The most basic symptom of hyperopia is the blurring of the image when looking at a fixed point. In these people, first of all, regardless of age, near-sightedness can be seen. When hypermetropia increases, adaptation becomes insufficient at long distances. For this reason, hyperopia is often confused with another vision problem, presbyopia. Prespiopia is the inability to see far because the lens loses its elasticity and adaptability due to age.
Hyperopia is the inability to focus light on the retina due to a short eye axis or insufficient curvature of the corneal lens. Regardless of the eye disorder, whether it is emmetropic (non-graded), hyperopia, or myopia, most people after the age of 40 experience an increase in close-related problems. However, this naturally happens more in hypermetropes. Myopia, on the other hand, may have fewer complaints as they can see well for a certain period of time without glasses. The most common symptoms of hyperopia can be listed as follows:
- Difficulty focusing on objects
- Burning eyes while reading a book or working at the computer
- easy distraction
- Try to see with squinting.
- Recurring pain in the eye or head
- Inward rolling of the eyes in children
How is hyperopia diagnosed?
Hyperopia is an eye defect that can be easily diagnosed after a comprehensive eye examination. During the examination, a standard vision test is administered first. If the vision test indicates that the person is hyperopic, the ophthalmologist may use certain methods to find out what factor is causing the hyperopia. Today, autorefractometry and retinoscopy methods are used to determine the type and degree of refractive errors.
Autorefractometry is a relatively more practical procedure. However, in some patients, especially infants and children, retinoscopy should also be used. During this process, a special light is shone into the eye, and it is observed how and to what degree the light is reflected from the retina.
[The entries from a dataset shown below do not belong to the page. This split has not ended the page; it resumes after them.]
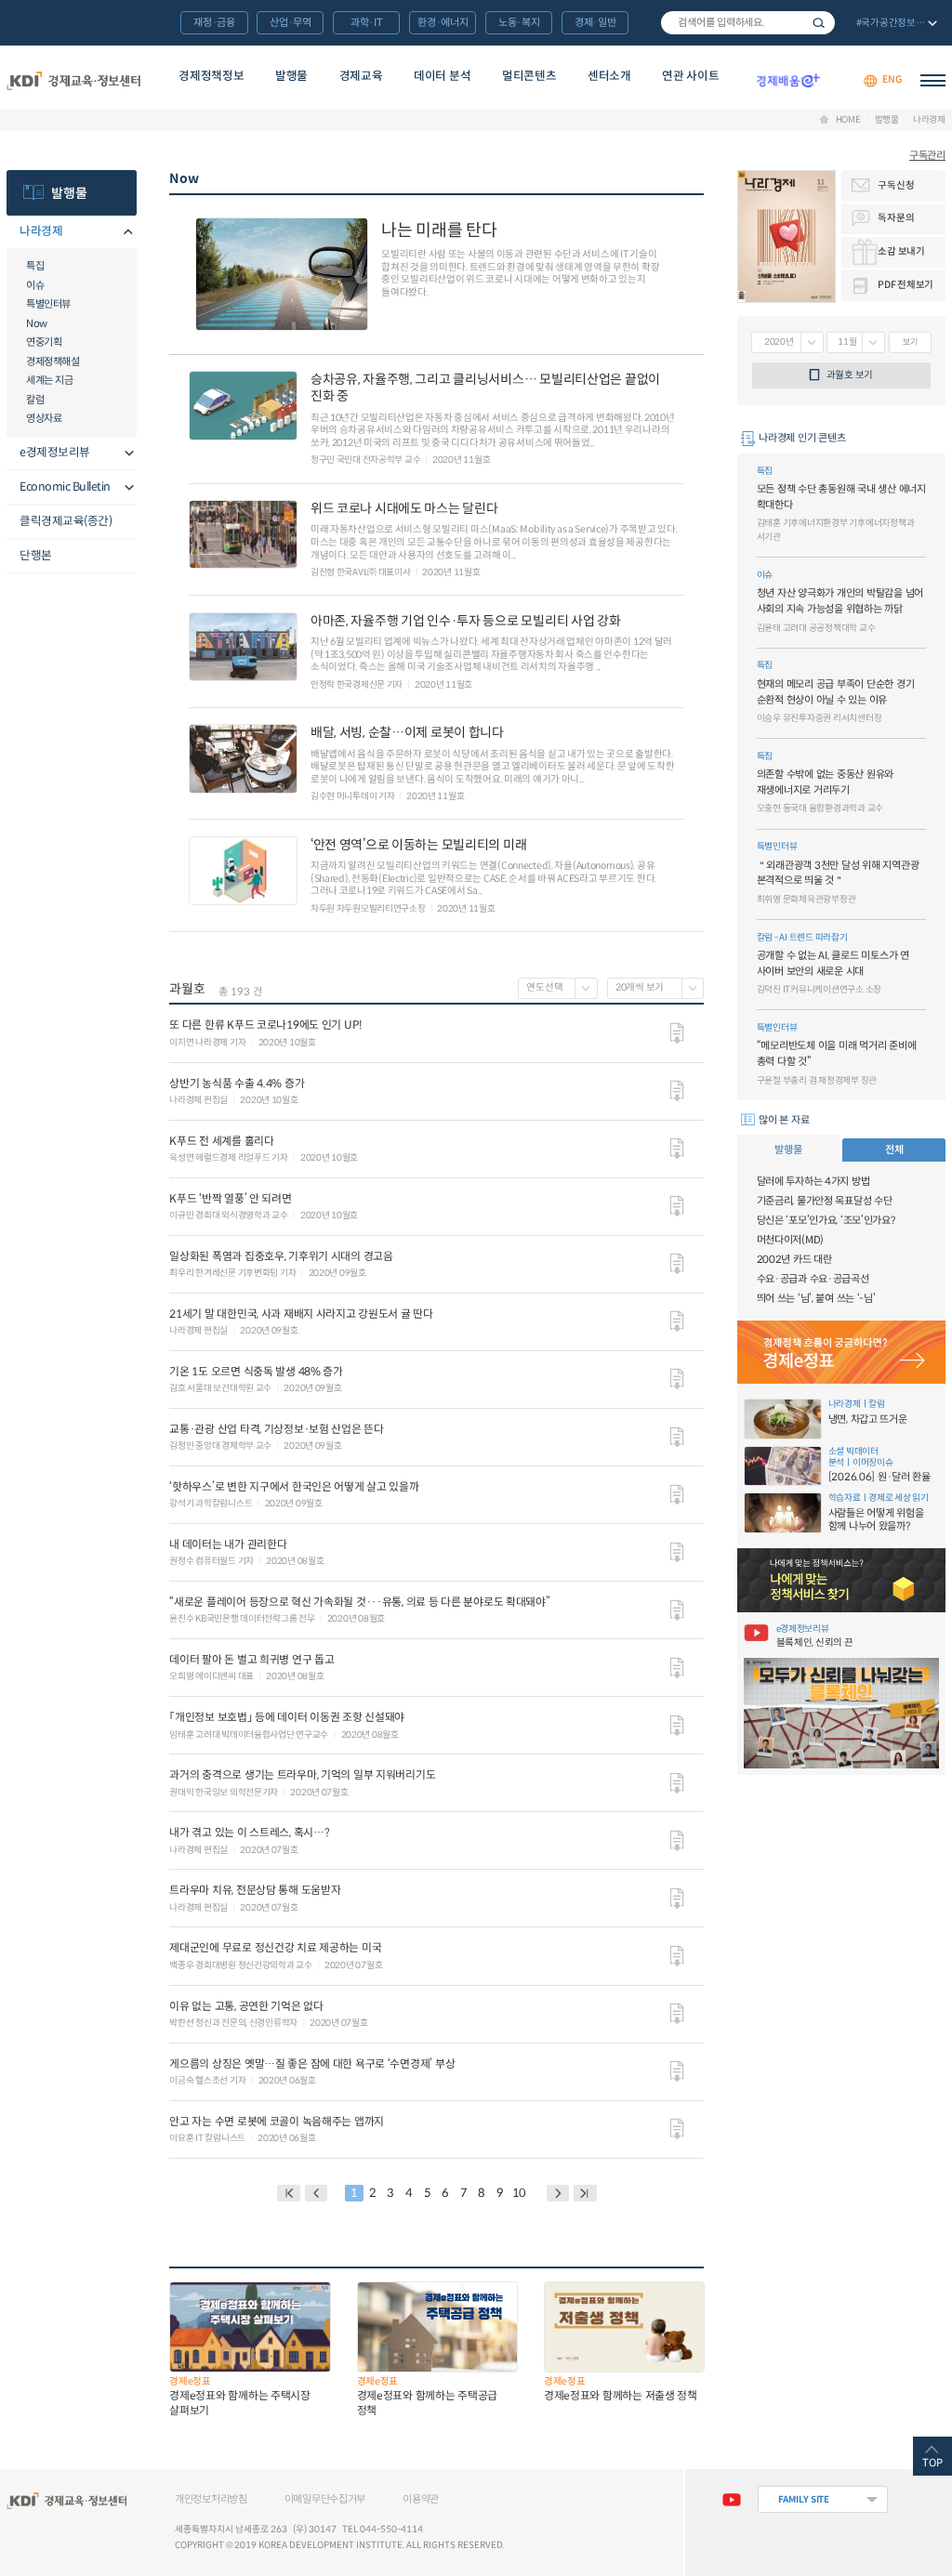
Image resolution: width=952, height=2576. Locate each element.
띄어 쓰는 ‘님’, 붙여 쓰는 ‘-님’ (816, 1298)
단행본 (36, 555)
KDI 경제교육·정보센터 (73, 80)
As a result of the examination, the reflection of the light can be determined and a definitive diagnosis can be made.
How Is Hyperopia Treated?
The main purpose of hyperopia treatment is to ensure that the rays coming from the outside fall on the anterior surface of the retina. For this, various treatment methods are applied. It is possible to divide the treatment methods into three titles, as glasses, contact lenses, and surgical intervention:
- The most common hyperopia treatment is the use of glasses. Convex lenses, which increase the refractive power of the eye, are used in glasses given by prescription to people with hyperopia. Eyeglass lenses eliminate vision disorders by refracting the rays on the front surface of the retina.
- Contact lenses are also among the options used in the treatment of hyperopia.
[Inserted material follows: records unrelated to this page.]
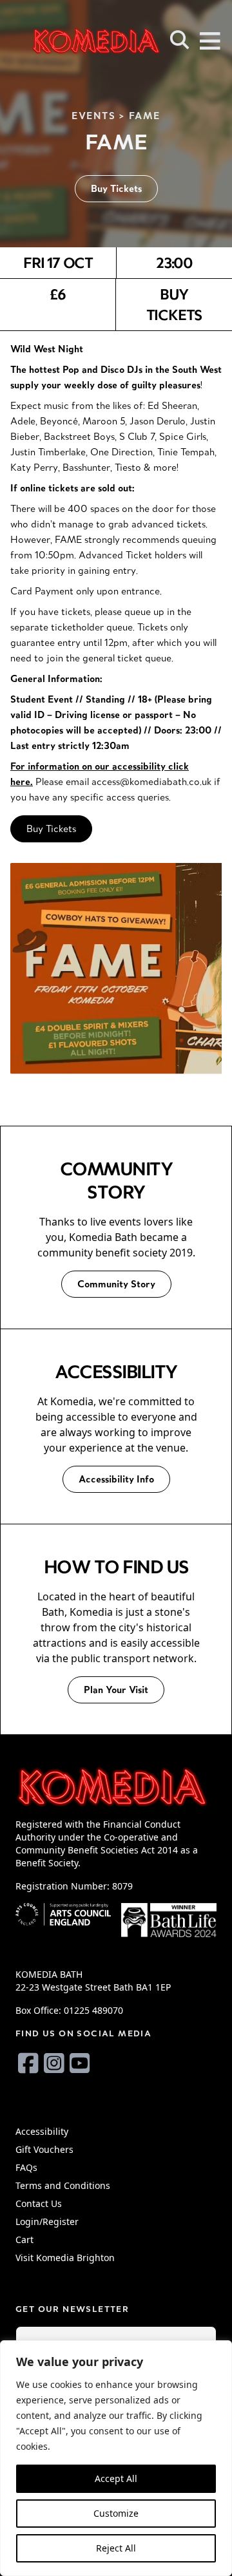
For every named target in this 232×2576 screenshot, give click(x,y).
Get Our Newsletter (72, 2309)
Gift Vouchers (44, 2149)
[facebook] (28, 2063)
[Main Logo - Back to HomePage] (77, 40)
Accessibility (41, 2131)
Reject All (116, 2548)
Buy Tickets (116, 188)
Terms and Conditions (62, 2185)
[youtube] (80, 2063)
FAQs (26, 2167)
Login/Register (47, 2221)
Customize (116, 2513)
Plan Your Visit (116, 1689)
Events (94, 115)
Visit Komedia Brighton (65, 2257)
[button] (179, 40)
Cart (24, 2239)
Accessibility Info (116, 1479)
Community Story (116, 1284)
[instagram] (54, 2063)
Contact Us (38, 2203)
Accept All (116, 2478)
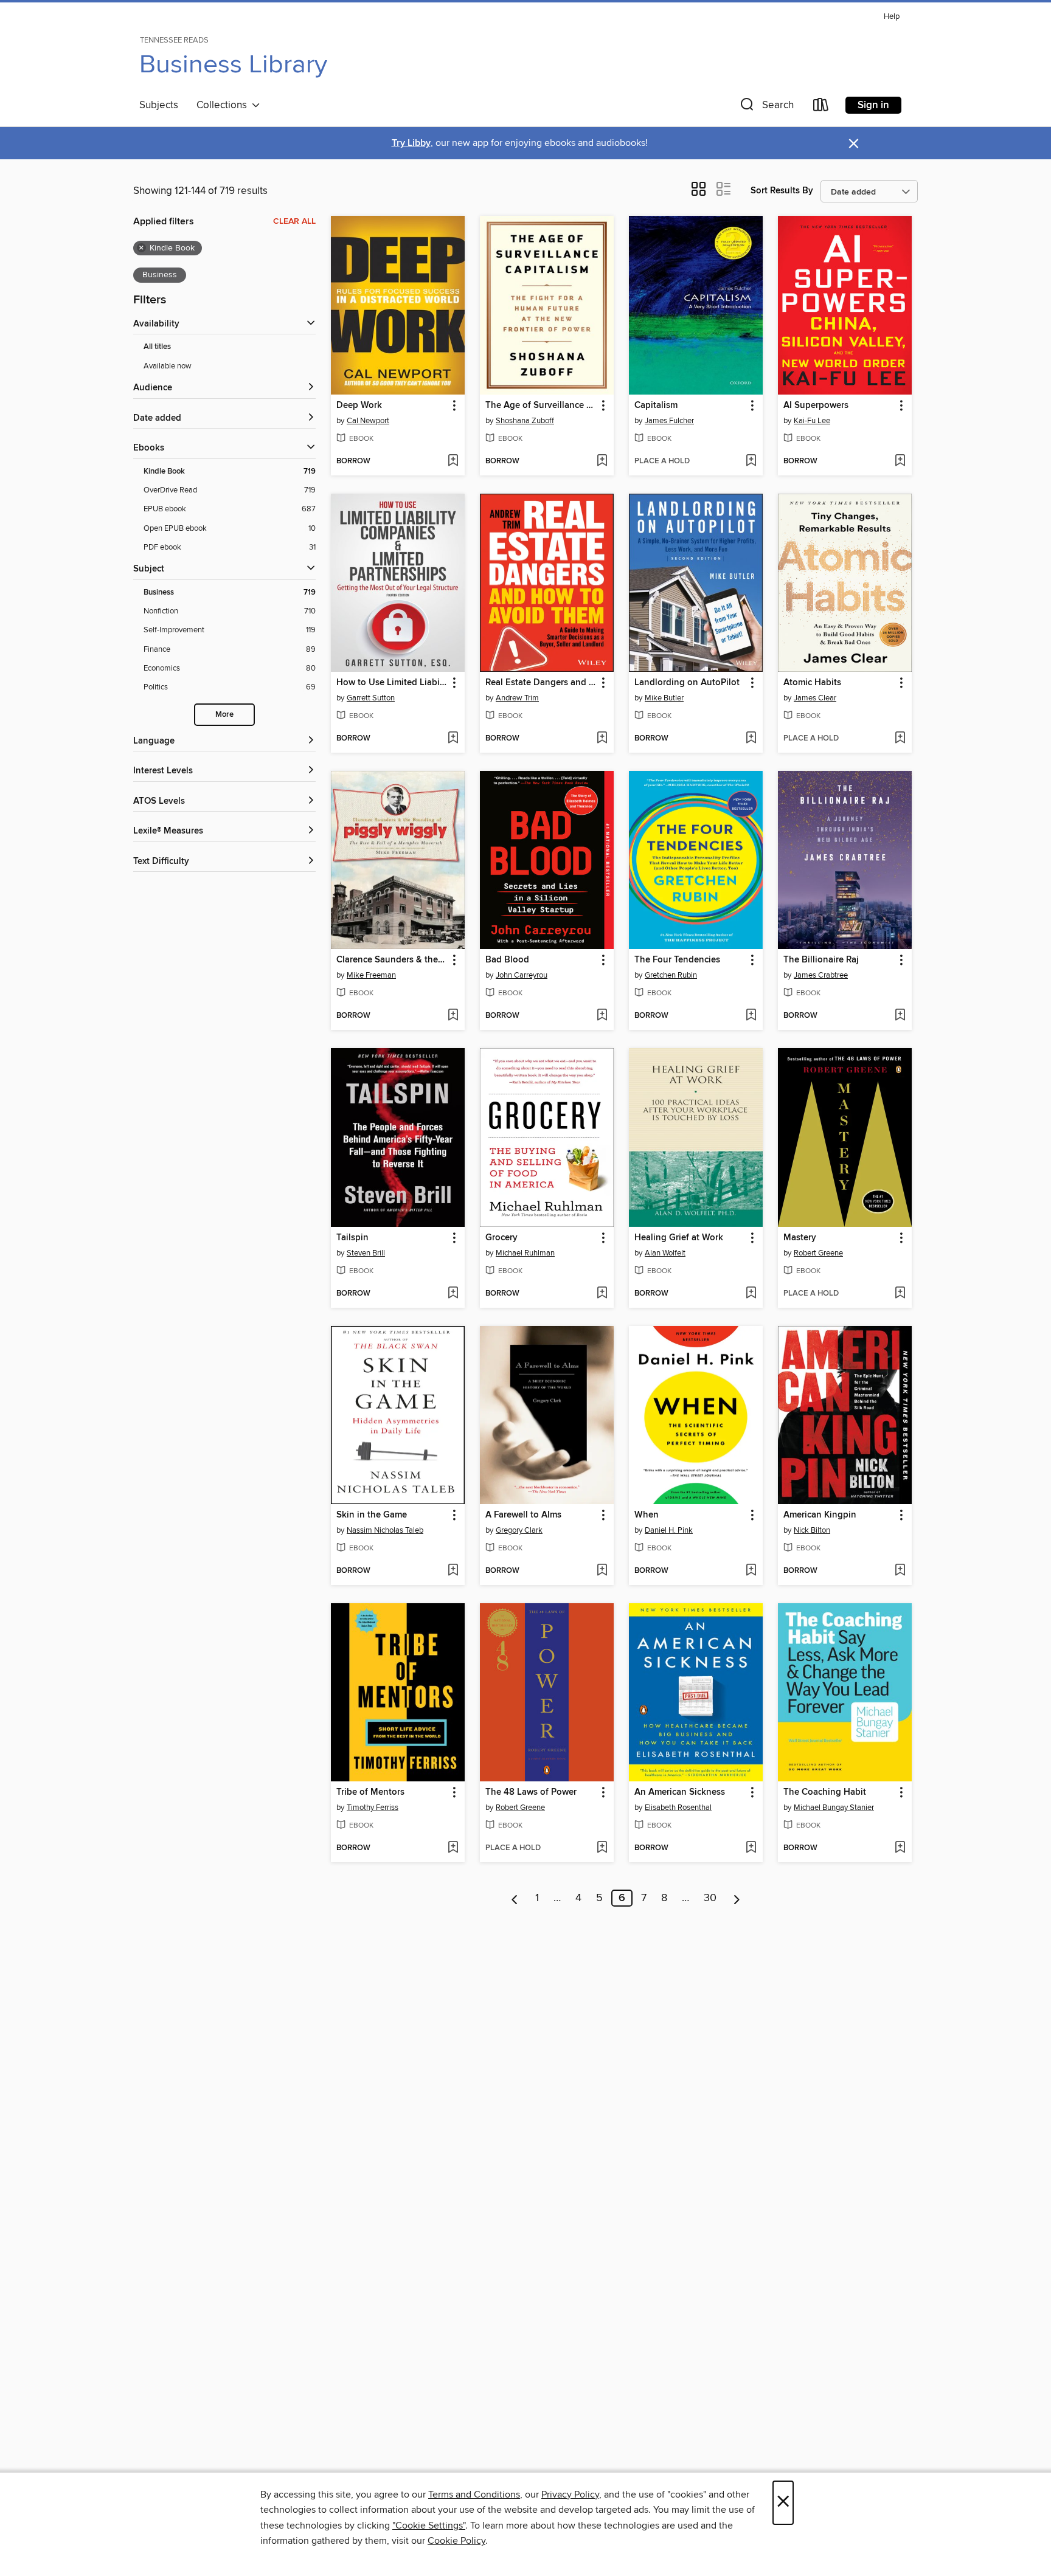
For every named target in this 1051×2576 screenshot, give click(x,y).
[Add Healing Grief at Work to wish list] (750, 1294)
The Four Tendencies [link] (677, 960)
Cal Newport (368, 421)
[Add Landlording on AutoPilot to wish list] (750, 739)
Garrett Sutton (371, 698)
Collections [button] (224, 105)
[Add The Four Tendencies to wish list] (750, 1016)
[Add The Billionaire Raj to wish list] (899, 1016)
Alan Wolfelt (665, 1253)
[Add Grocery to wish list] (601, 1294)
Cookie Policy (456, 2541)
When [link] (646, 1515)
- When prespyopia starts over the age of 40, progressive multifocal lenses and contact lenses are also available, showing both far and near.
- Among the treatment methods, surgical intervention is the most permanent solution. Surgical intervention is performed with a laser or intraocular lenses, which are widely used all over the world. With the refractive surgery method, it is aimed at correcting the vision by reshaping the cornea, or the front surface of the eye. The laser method used in the treatment of hyperopia can be performed in several different ways.
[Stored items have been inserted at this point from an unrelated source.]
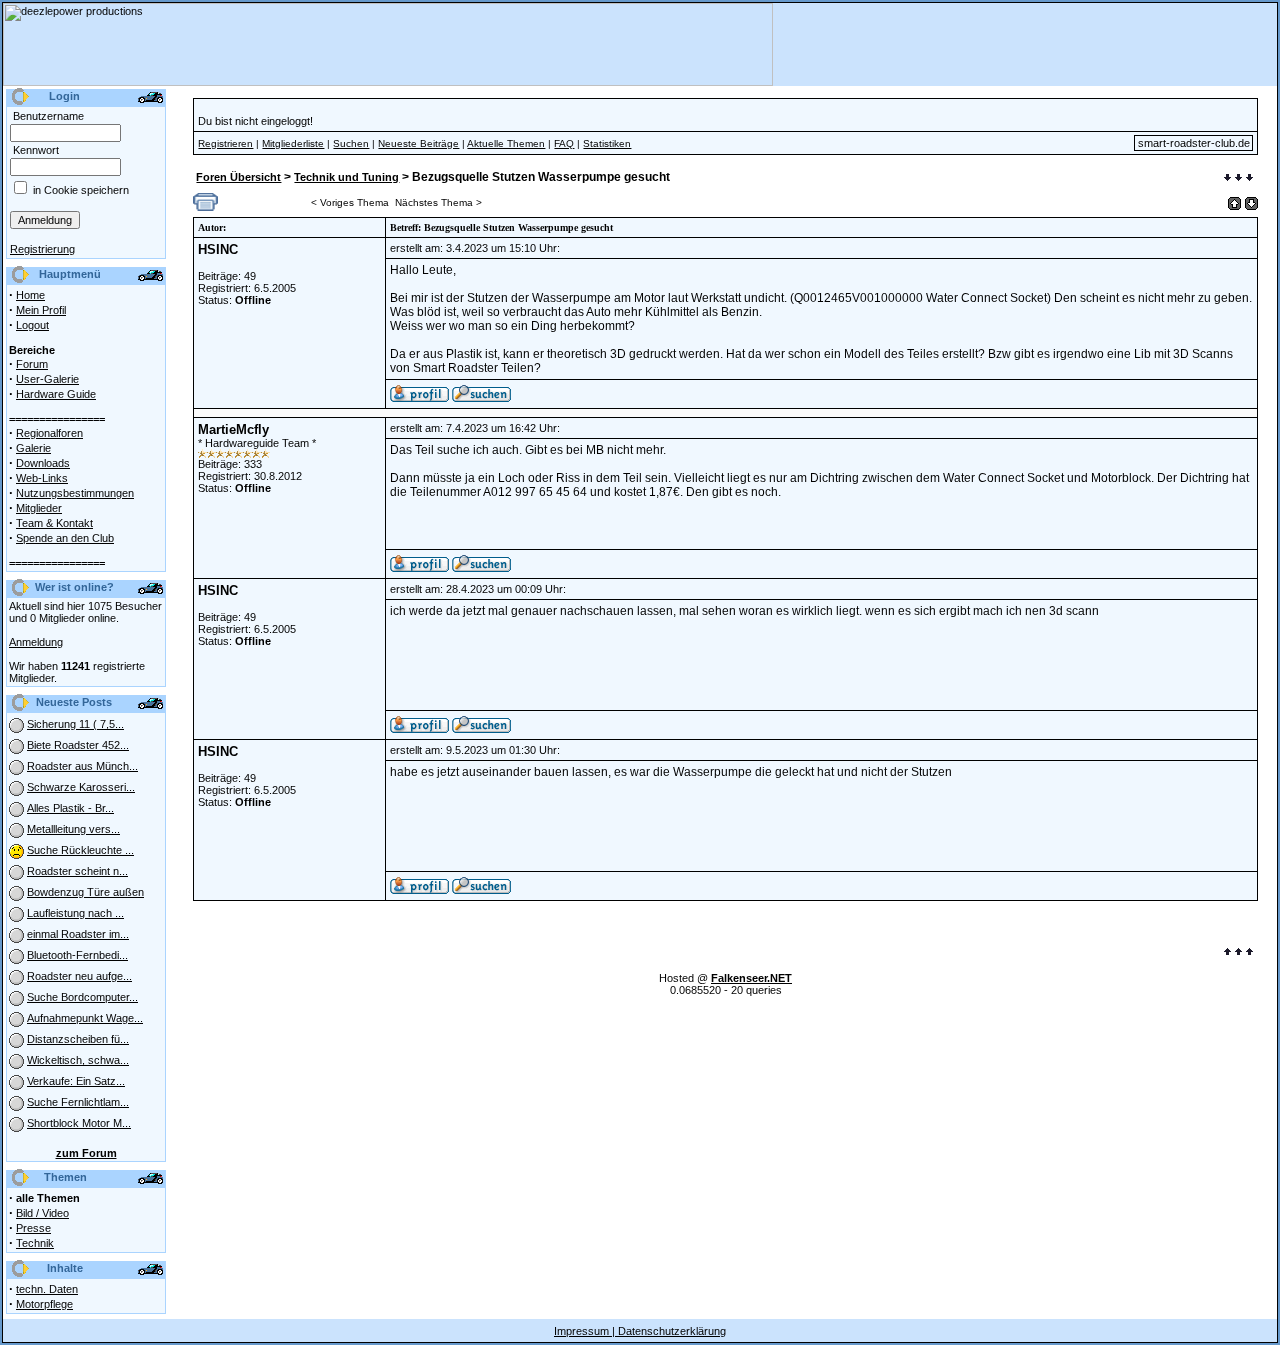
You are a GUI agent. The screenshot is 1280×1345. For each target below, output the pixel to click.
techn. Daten (47, 1289)
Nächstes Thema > (438, 202)
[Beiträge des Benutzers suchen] (481, 568)
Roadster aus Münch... (82, 766)
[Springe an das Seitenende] (1238, 179)
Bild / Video (42, 1213)
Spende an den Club (65, 538)
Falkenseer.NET (751, 978)
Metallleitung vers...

- The LASIK technique is one of the applied laser methods. In this technique, a thin layer is removed from the upper surface of the cornea and an excimer laser is applied to the lower bed. This method, which is a painless procedure, aims to correct refractive errors.
- In cases where the corneal structure of the person is thin, laser treatment is applied by removing only the epithelial flap without removing the upper surface of the cornea. This technique is called the “LASEK method.” Another technique is to strip the epithelium and perform PRK (excimer laser).
- Today, this type of eye can be treated with advanced technological excimer laser systems without stripping the epithelial layer.
- If hyperopic people are not suitable for any of these treatment methods, correction is made by replacing the lens in the eye (trifocal intraocular lens) or inserting a second lens into the eye (phakic intraocular contact lens).